It all began back in 1996 when the BBC first broadcast Airport. Eighteen years later, my search for the ultimate airside fix continues.  

Therefore, as you sit down to enjoy a behind-the-scenes look at British Airways in BBC2's A Very British Airline, I thought I'd share with you some of my favourite series that show the airport warts and all...


Airport (1996-2008)

The daddy of all airport ob docs, unlike most of its imitators Airport was based at one of the busiest and most important air hubs in the world – London Heathrow. During its 12-year tenure, the show featured guest appearances from luminaries as diverse as the Queen, Princess Diana, Bob Geldof, Bill Clinton and Pamela Anderson.  

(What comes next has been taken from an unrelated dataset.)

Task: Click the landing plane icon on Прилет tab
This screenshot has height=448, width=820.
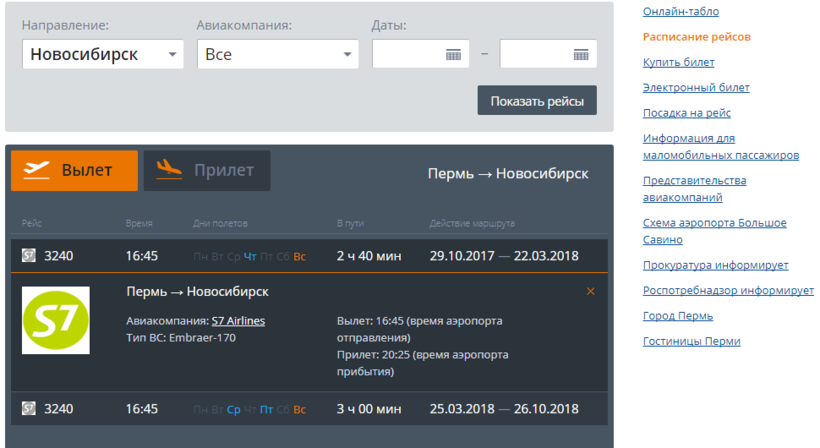Action: point(169,170)
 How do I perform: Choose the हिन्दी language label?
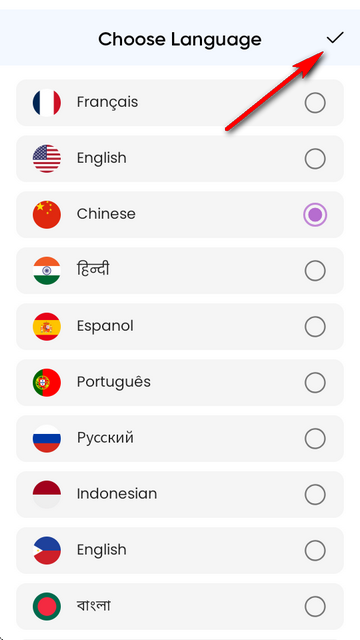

Despite featuring an array of regular contributors, from check-in staff to vets, security guards to air stewards, Airport will be remembered by most folk for its larger than life break-out star, a certain Jeremy Spake – an Aeroflot manager with so much charisma, he now has his own website.


Airline (1998-2006)

Another programme from the golden age of air travel – the 1990s – Airline is a pretty shameless attempt to cash in on Airport's success. However, in doing this (rather badly), the producers unwittingly created an airport classic, in the first series heavily promoting Britannia Airways – but remembered by most for its connection with Easyjet.

Featuring regular "facetime" from one-time Easyjet top dog Stelios Haji-Ioannou, the programme was so good Tony Robinson lent his voice talents to (most of) it. Primarily set at Easyjet's Luton Airport hub, Airline also enjoyed extended contributions from Liverpool, Bristol and, at times, Belfast airports. 

Stars worth looking out for include the elusive Alan Derbyshire as well as Jane Boulton and Leo Jones.

It's also worth noting, this show was SO good, it got an American spin-off.


Nothing to Declare aka Border Security: Australia's Front Line (2004-present)

This Australian show takes a slightly different slant on the airport theme, focusing on the people who defend the country's borders rather than those who assist passengers with getting from A to B. Think snakes in poster tubes and forbidden fruits (literally) being smuggled in the strangest ways.

Unlike many of its competitors, this show is not about big personalities – it's about big government. By the end of the show you'll be gagging to see another crook sent down for daring to defy the good people of Border Control.   

Remarkably good hangover viewing, this show is on air relentlessly throughout weekend afternoons on Sky Living and Pick TV.  Do give it a try.


Inside Gatwick (2011)

As you would expect from the title, this programme focused on all things West Sussex.  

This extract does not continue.